1, Overview
1.1MapReduce definition
MapReduce is a programming framework for distributed computing programs and the core framework for users to develop "hadoop based data analysis applications".
The core function of MapReduce is to integrate the business logic code written by the user and its own default components into a complete distributed computing program, which runs concurrently on a Hadoop cluster.
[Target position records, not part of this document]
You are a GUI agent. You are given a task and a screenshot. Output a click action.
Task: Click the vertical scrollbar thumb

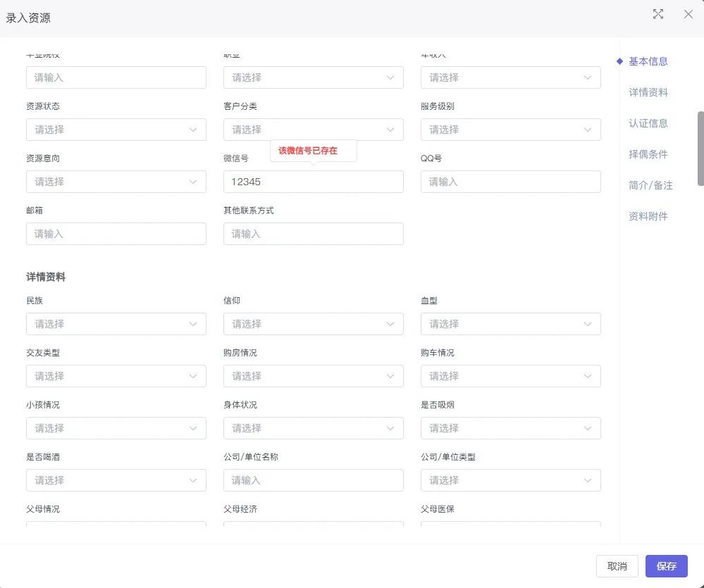coord(700,148)
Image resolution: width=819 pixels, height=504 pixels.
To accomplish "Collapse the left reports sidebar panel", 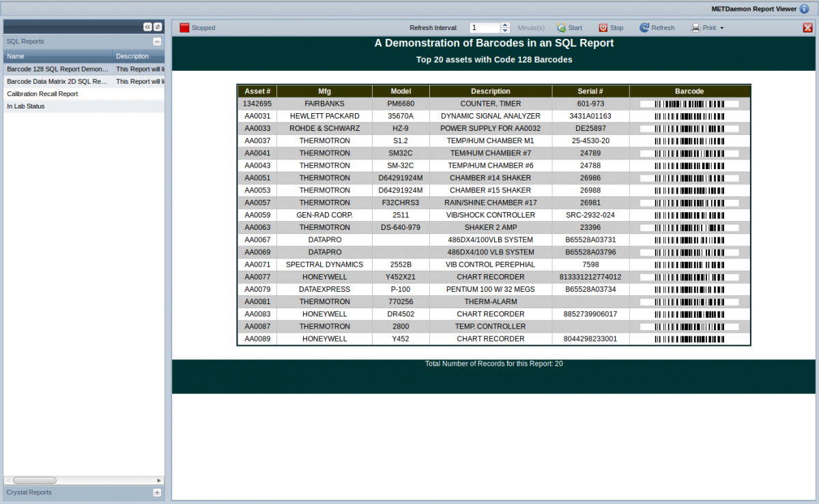I will (147, 27).
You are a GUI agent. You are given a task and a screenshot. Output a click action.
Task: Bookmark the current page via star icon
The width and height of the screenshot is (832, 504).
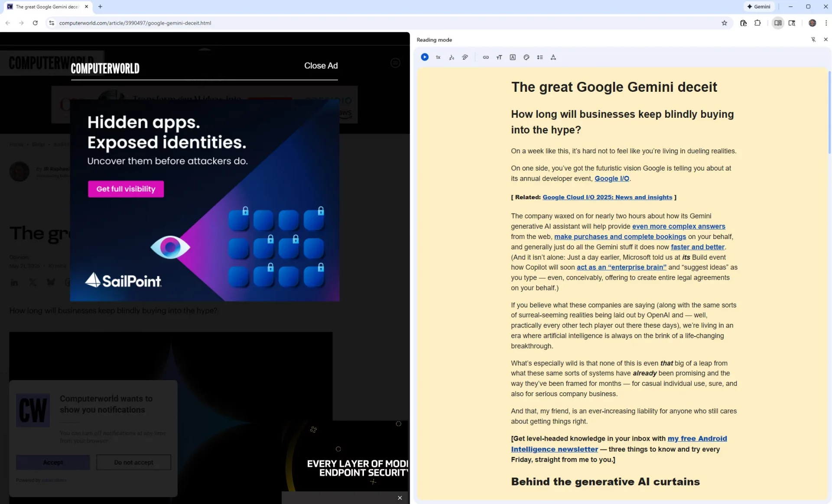[725, 23]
1.2MapReduce advantages and disadvantages
advantage
1.MapReduce is easy to program
By simply implementing some interfaces, it can complete a distributed program, which can be distributed to a large number of cheap PC machines. As like as two peas, you write a distributed program, which is exactly the same as writing a simple serial program. This feature makes MapReduce programming very popular.
2. Good scalability
When your computing resources cannot be met, you can simply add machines to expand its computing power.
3. High fault tolerance
The original intention of MapReduce design is to enable the program to be deployed on cheap PC machines, which requires it to have high fault tolerance. For example, if one of the machines hangs, it can transfer the above computing tasks to another node to run, so that the task will not fail. Moreover, this process does not require manual participation, but is completely completed by Hadoop.
4. It is suitable for offline processing of massive data above PB level
It can realize the concurrent work of thousands of server clusters and provide data processing capacity.
shortcoming
1. Not good at real-time calculation
MapReduce cannot return results in milliseconds like MySql.
2. Not good at flow calculation
The input data of streaming computing is dynamic, while the input data set of MapReduce is static and cannot change dynamically. This is because the design characteristics of MapReduce determine that the data source must be static.
3. Not good at DAG calculation
Multiple applications have dependencies, and the input of the latter application is the output of the previous one. In this case, MapReduce is not impossible, but after use, the output results of each MapReduce job will be written to the disk, resulting in a large number of disk IO and very low performance.
1.3 core idea of MapReduce
- Distributed computing programs often need to be divided into at least two stages.
- The MapTask concurrent instances in the first stage run completely in parallel and irrelevant to each other.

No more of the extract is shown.